### Data for the task

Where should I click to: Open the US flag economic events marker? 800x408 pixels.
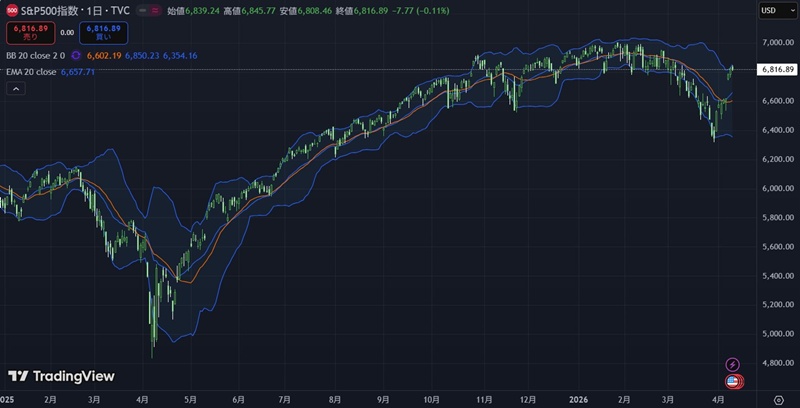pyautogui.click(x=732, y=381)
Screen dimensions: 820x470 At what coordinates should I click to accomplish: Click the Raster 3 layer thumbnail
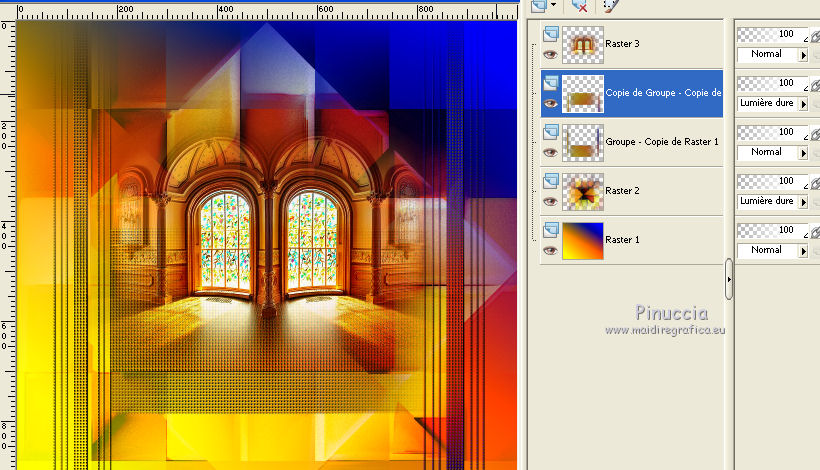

...

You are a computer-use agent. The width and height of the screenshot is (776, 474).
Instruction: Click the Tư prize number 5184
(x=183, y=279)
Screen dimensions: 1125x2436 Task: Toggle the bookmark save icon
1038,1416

### Required work
In the data above, find the line with "Where should I" and the line with "Screen dimensions: 820x470". Please copy exactly those two lines and every line between them, but not the pictures.

### Exercise result
Where should I click to: Open the US flag economic events marker? 800x408 pixels.
pyautogui.click(x=732, y=381)
Screen dimensions: 820x470 At what coordinates should I click to accomplish: Click the Raster 3 layer thumbnail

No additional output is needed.